DTAA (Double Taxation Avoidance Agreement)

A bilateral tax treaty between India and a foreign country that prevents the same income from being taxed twice. Reduces withholding tax (TDS) on cross-border payments. India has DTAAs with over 90 countries.


DTAA (Double Taxation Avoidance Agreement) is a bilateral tax treaty between India and a foreign country that determines how income with a cross-border element is taxed — and prevents the same income from being taxed twice: once in the source country (where the income arises) and once in the residence country (where the recipient is based). India has DTAAs with over 90 countries, including the US, UK, Singapore, UAE, Netherlands, Germany, and Japan.
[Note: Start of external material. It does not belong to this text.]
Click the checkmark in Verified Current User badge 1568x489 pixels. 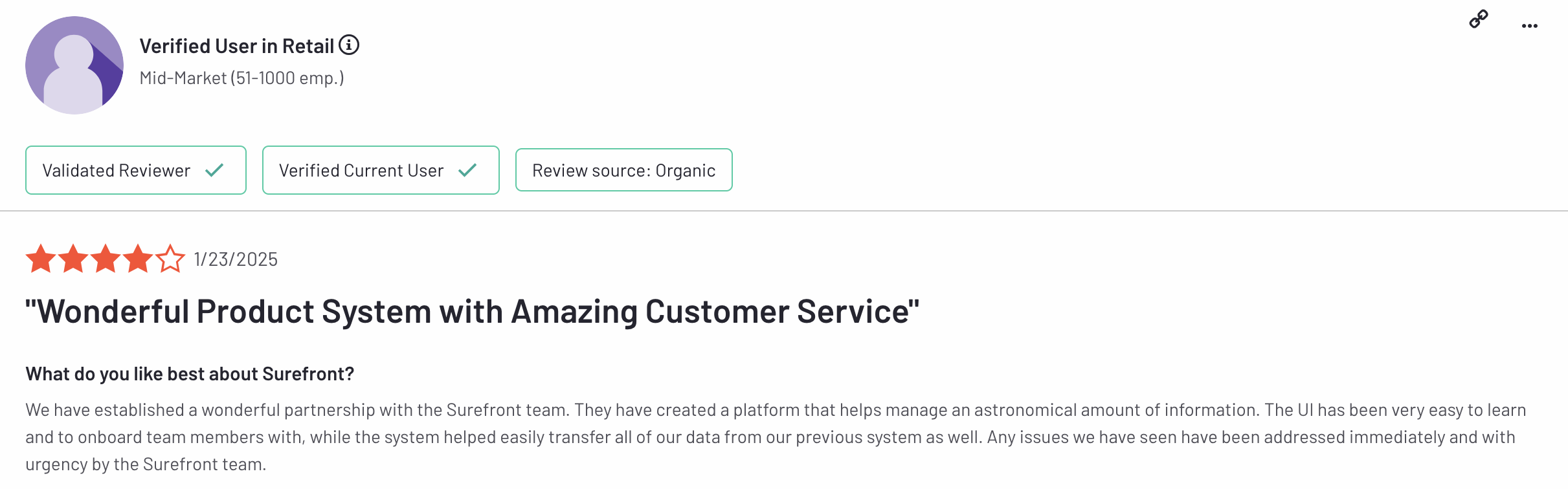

For startups, the most practical DTAA applications are: reducing the TDS rate on payments to foreign vendors, and understanding whether income received from foreign clients creates a tax liability in India.

Who it applies to

  • Startups making payments to foreign vendors, contractors, or SaaS platforms — where TDS under Section 195 would otherwise apply
  • Companies receiving investment from foreign investors, where future dividend or interest flows back to those investors
  • Founders and employees who are non-resident Indians receiving salary or director fees from an Indian company
  • Startups with foreign subsidiaries or cross-border intercompany transactions

How DTAA reduces TDS on cross-border payments

Without a DTAA, payments to non-residents under Section 195 attract high default TDS rates. DTAAs cap withholding at lower rates for specific income categories:

Income typeDomestic Section 195 rateExample cap (India-Singapore DTAA)
Dividends20%10–15%
Interest20%10–15%
Royalties20%10%
Fees for technical services20%10%
Business profits40% (company)0% (taxed only in vendor''s country)

To apply the DTAA rate, the foreign vendor must provide:

  1. Tax Residency Certificate (TRC) — issued by the vendor's home country tax authority confirming residency in that country
  2. Form 10F — a self-declaration filed on the Indian income tax portal by the vendor

The Indian company's CA then issues Form 15CB (certifying the nature of payment and applicable rate) before the company files Form 15CA on the income tax portal and instructs the bank to process the remittance.

What most founders miss

The Mauritius and Singapore capital gains routes are largely closed for new investments. Historically, VC investments were structured through Mauritius or Singapore holding companies to benefit from DTAA-based capital gains exemptions on sale of Indian company shares. Post-2016 amendments phased this out for investments made after April 2017. New VC structures do not benefit from these routes — the holding company location matters far less than it did a decade ago.

SaaS payments may not require TDS at all — but take a documented position. Payments for cloud software access are commonly treated as business profits under Indian courts' interpretation — taxable only in the vendor's country, with no Indian withholding. However, tax authorities sometimes argue that software access payments are royalties, which attract withholding even under DTAAs. A startup that applies a nil-TDS position without documentation of the reasoning is exposed if the position is later challenged. Obtain a CA opinion for any material recurring payment.

Foreign vendors must file Form 10F on the Indian portal. Before April 2023, Form 10F was filed physically. It is now filed online on the Indian income tax portal by the foreign vendor — who must obtain a PAN (or use the non-PAN Form 10F option). Some foreign vendors are unfamiliar with this requirement. Startups should brief vendors early when the DTAA benefit is material; delays in Form 10F filing can hold up remittances.

Royalties paid to founders are a DTAA-adjacent issue. When a founder who has relocated abroad licenses IP to the Indian company, the royalty payments may be subject to TDS under Section 195 at rates modified by the applicable DTAA. The interaction between the founder's residency, the applicable DTAA, and the nature of the IP must be analysed — this is a common issue as Indian startup founders move to Singapore, UAE, or the US.